Beneath the purple-and-white-striped walls, ladies of all ages and fitness levels twirl around poles and sink seductively into chairs during The Perfect Poleforma’s alternative fitness classes. Instructors lead groups of up to 10 women through beginning, intermediate, and advanced classes. The classes start with basic pole spins and leg-strength exercises and graduate to swinging upside down, hanging onto the pole with just the inner thighs, and climbing flagpoles to add stars as new states are discovered. They also conduct parties for bachelorettes and birthday girls, allowing groups of friends free rein of the ceiling-mounted poles.
Lions and tigers lurk on the glowing murals of Wildcat Station’s jungle-themed, black-light miniature-golf course, where balls roll toward nine challenging holes. More competition flanks the greens at the arcade, where 8 balls sink into the pool table’s pockets, pucks ricochet against the sides of the air-hockey table, and virtual races commence at video-game stations. Postgame birthday celebrations commence in the mirror-lined party area with pizza and soda feasts. Though it accommodates group or special events seven days a week, Wildcat Station typically closes on Tuesdays and Wednesdays during the school year so youngsters can catch up on their geometry homework and gain an advantage on the seventh hole.
At Baker Range, Inc. cups of freshly brewed coffee accompany rented firearms and shooting lessons. Former Airborne Infantry Lieutenant of the 82nd Airborne Division and longtime lawman Gordon Hutchinson leads private lessons, where he dispenses tips on technique and safety. Instructor Shael Stringer heads up the range's security-training department. Required by the Louisiana State Board of Private Security Examiners, his training classes have steadied the hands or prehensile feet of thousands of security guards.
Since its arrival on the community-theater scene in 1946, Baton Rouge Little Theater has continued to flout its moniker with a seasonal audience of 30,000 and more than 150 theatrical performances, workshops, and classes each year. The upcoming season’s five main-stage productions promise a heaping dose of musical comedy and more drama than a high-school cafeteria. The curtain opens on September’s stage with Crazy for You, a frenetic comedy with toe-tapping dance numbers and songs by George and Ira Gershwin. Director Keith Dixon breathes new life into the sultry Southern airs of A Streetcar Named Desire, and Almost, Maine punctuates the holiday break with a story of love and loss that, unlike an amateur pole-vaulter, never falls short.

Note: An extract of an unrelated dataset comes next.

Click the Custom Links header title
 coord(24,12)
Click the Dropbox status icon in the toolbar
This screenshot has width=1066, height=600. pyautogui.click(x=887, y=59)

Members at Curves, a fitness center designed exclusively for women, rotate around a 30-minute circuit of hydraulic resistance machines that have been designed to work with female bodies and promote weight loss, protect against osteoporosis, and deal with arthritis. An experienced trainer is always nearby to help manage participants’ machine maneuvering and muscle making, and a soundtrack of fun, upbeat music includes cues that tell participants it's time to move on to the next station. Instead of fiddling with weight stacks and losing momentum, the hydraulic machines use your own body weight, fitness level, and aerodynamic water bottle to create resistance that matches abilities, decreasing the risk of soreness or injury. Because traditional lift-and-lower motions create bulky muscles, each machine uses push-and-pull motions to create toned, lean muscles perfect for crushing a grapefruit without looking like you can. Between each weight machine, ladies pause at recovery stations to keep hearts pumping as exercisers walk, run, or jog in place. With each workout warrior exercising at a different station, the only competition that exists is with one's own burgeoning muscles.
Copper Mill Golf Club fuses the traditional design of a links-style layout with the swaying native grasses and scenic wetlands of the Cypress Bayou for a 6,866-yard course lauded by Golf Digest as one of Louisiana's top 10 golf destinations. Each hole showcases a colorful moniker that forecasts its unique challenges, such as the high-risk, high-reward second shot at "Wise Man's Folly," the precariously elevated green at "Cliffs of Despair," or the caddy-eating Cyclops that stalks the 632-yard trail at "Odyssey." The cool shade of centuries-old oak trees blankets golfers as they encounter memorable shots throughout the round, including the concealed green at the par-3 sixth hole and the rustic mill ruins that hug the left side of the 17th hole.
After rounds, clubbers can head to the Palmetto Grill, which serves a menu of steaks and seafood. The semiprivate club also encompasses two lighted tennis courts, a resort-style pool, and a spray park, where youngsters and thirsty golf carts frolic through miniature geysers and soak one another with squirt-gun turrets.